Information shown =
--*--

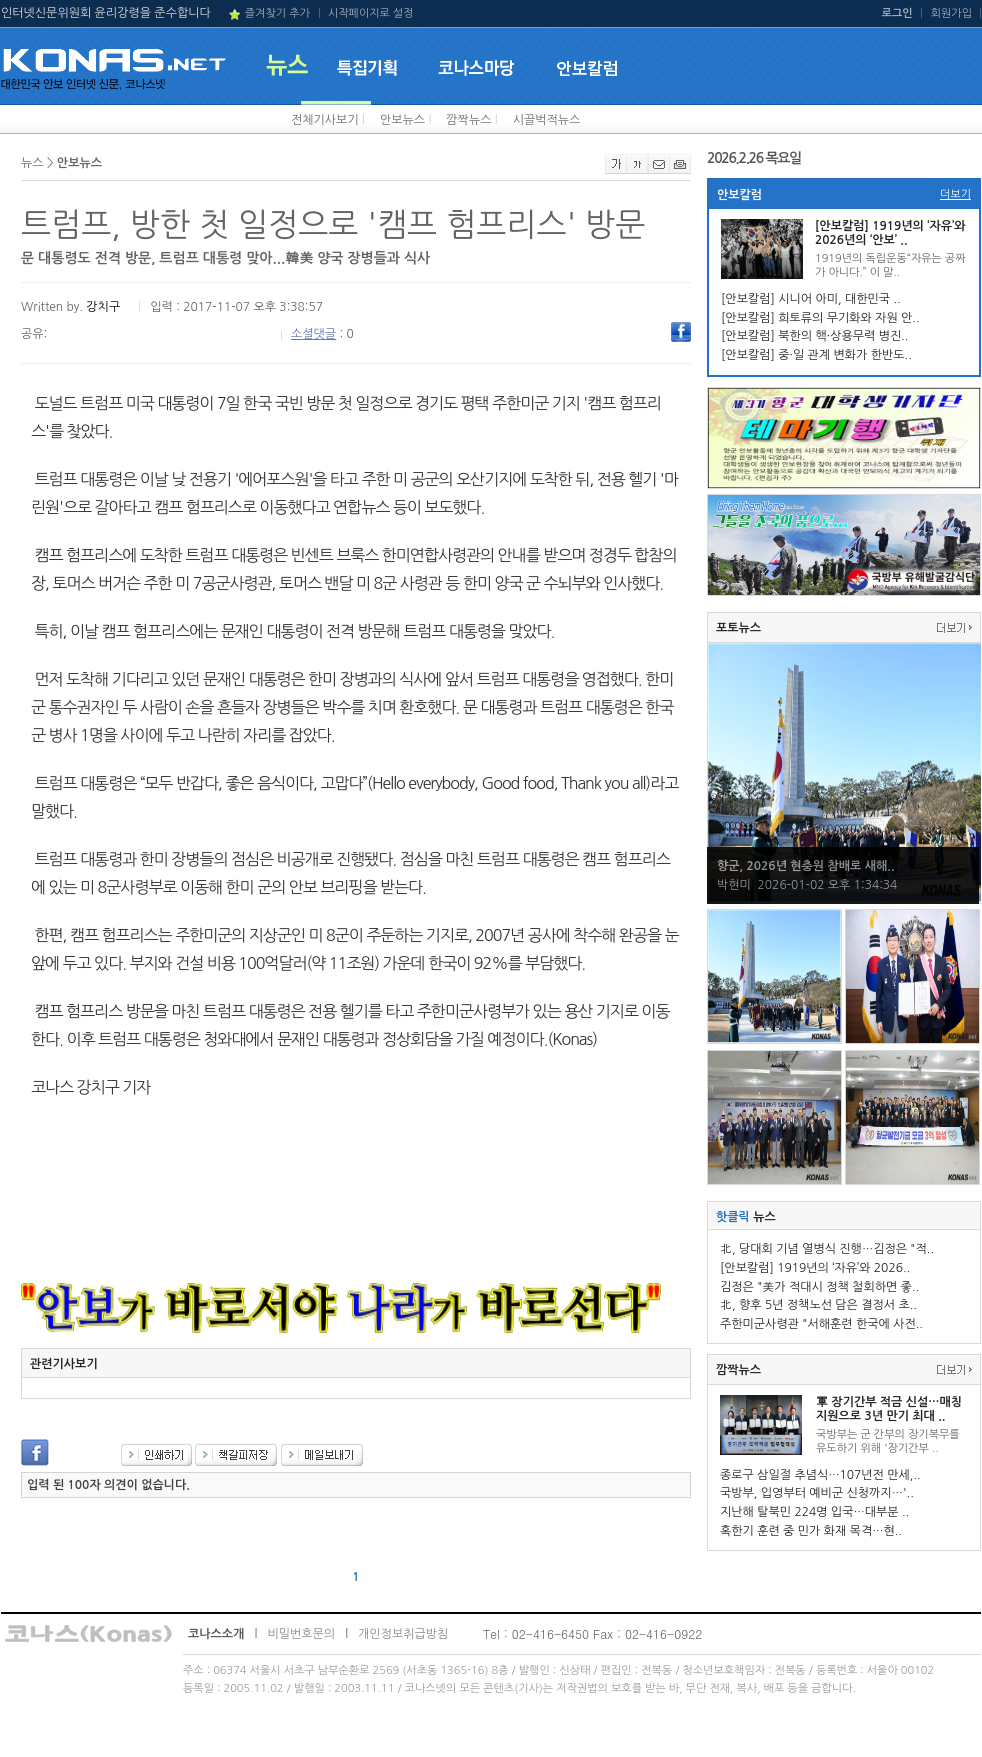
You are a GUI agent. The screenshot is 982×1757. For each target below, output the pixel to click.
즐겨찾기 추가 (277, 13)
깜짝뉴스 (468, 120)
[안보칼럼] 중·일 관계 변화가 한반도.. (816, 355)
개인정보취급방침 (403, 1634)
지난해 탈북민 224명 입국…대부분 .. (814, 1512)
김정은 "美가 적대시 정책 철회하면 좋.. (819, 1287)
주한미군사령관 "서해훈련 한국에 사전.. (821, 1324)
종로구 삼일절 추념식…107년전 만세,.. (820, 1475)
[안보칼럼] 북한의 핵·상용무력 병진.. (814, 336)
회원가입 (951, 13)
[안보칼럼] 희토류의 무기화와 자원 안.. (820, 318)
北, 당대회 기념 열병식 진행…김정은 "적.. (827, 1249)
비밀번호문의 (301, 1634)
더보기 (955, 194)
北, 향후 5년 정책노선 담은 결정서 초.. (818, 1305)
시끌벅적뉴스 (547, 120)
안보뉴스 (402, 120)
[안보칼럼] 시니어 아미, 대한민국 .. (811, 299)
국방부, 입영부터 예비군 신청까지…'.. (817, 1493)
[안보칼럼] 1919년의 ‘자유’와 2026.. (815, 1268)
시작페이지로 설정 (371, 13)
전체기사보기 (325, 120)
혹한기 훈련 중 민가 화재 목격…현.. (811, 1531)
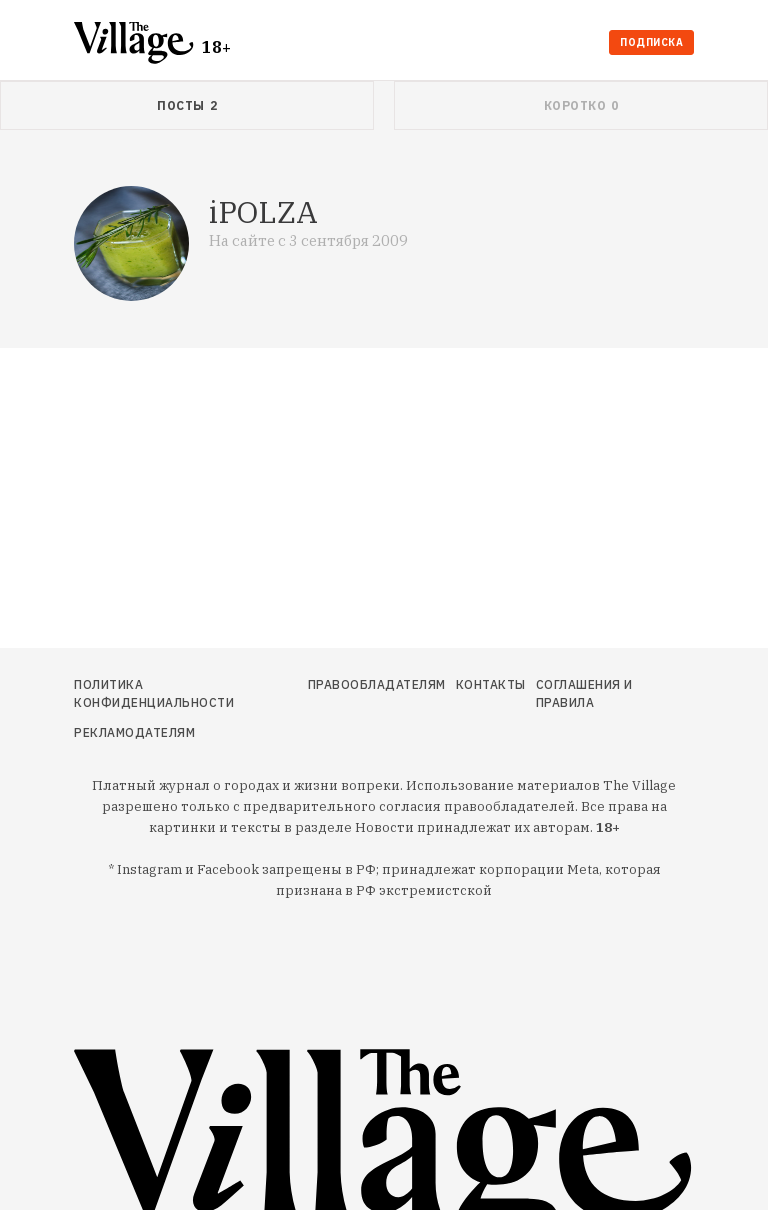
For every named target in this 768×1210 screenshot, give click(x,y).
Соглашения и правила (584, 693)
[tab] (187, 105)
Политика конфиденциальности (154, 693)
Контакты (491, 684)
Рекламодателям (134, 732)
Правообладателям (377, 684)
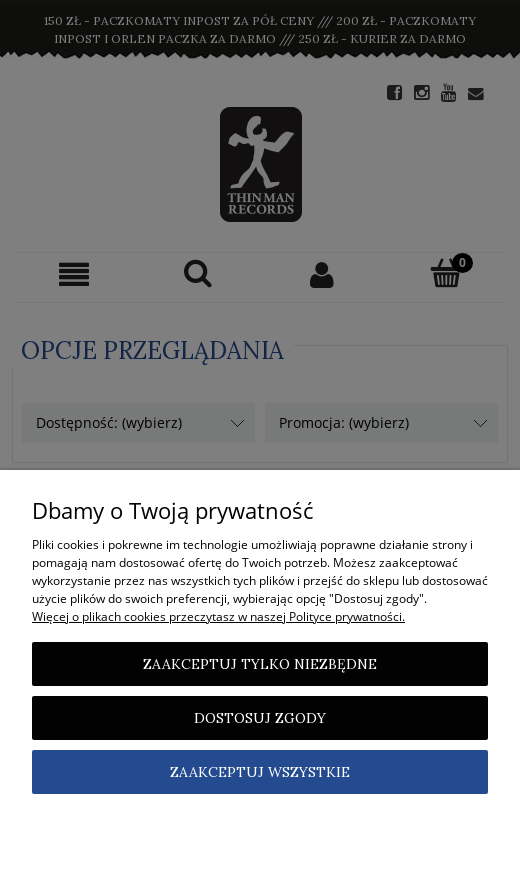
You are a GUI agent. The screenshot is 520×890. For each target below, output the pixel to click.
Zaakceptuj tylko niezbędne (260, 664)
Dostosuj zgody (260, 718)
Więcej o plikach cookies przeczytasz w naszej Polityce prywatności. (218, 616)
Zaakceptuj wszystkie (260, 772)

--*--

Reproduce the listing with "screenshot" swapped for "screen capture" everywhere and nothing else changed, leaving out the pictures.

You are a GUI agent. The screen capture is 982×1757. For each target below, output the pixel to click.
즐겨찾기 추가 (277, 13)
깜짝뉴스 (468, 120)
[안보칼럼] 중·일 관계 변화가 한반도.. (816, 355)
개인정보취급방침 (403, 1634)
지난해 탈북민 224명 입국…대부분 .. (814, 1512)
김정은 "美가 적대시 정책 철회하면 좋.. (819, 1287)
주한미군사령관 "서해훈련 한국에 사전.. (821, 1324)
종로구 삼일절 추념식…107년전 만세,.. (820, 1475)
[안보칼럼] 북한의 핵·상용무력 병진.. (814, 336)
회원가입 (951, 13)
[안보칼럼] 희토류의 무기화와 자원 안.. (820, 318)
北, 당대회 기념 열병식 진행…김정은 "적.. (827, 1249)
비밀번호문의 (301, 1634)
더보기 (955, 194)
北, 향후 5년 정책노선 담은 결정서 초.. (818, 1305)
시끌벅적뉴스 (547, 120)
안보뉴스 (402, 120)
[안보칼럼] 시니어 아미, 대한민국 .. (811, 299)
국방부, 입영부터 예비군 신청까지…'.. (817, 1493)
[안보칼럼] 1919년의 ‘자유’와 2026.. (815, 1268)
시작페이지로 설정 (371, 13)
전체기사보기 (325, 120)
혹한기 훈련 중 민가 화재 목격…현.. (811, 1531)
For every named target in this 768×1210 screen capture, give click(x,y).
Соглашения и правила (584, 693)
[tab] (187, 105)
Политика конфиденциальности (154, 693)
Контакты (491, 684)
Рекламодателям (134, 732)
Правообладателям (377, 684)
You are a GUI agent. The screen capture is 520×890. For each target below, output the pixel to click.
Zaakceptuj tylko niezbędne (260, 664)
Dostosuj zgody (260, 718)
Więcej o plikach cookies przeczytasz w naszej Polityce prywatności. (218, 616)
Zaakceptuj wszystkie (260, 772)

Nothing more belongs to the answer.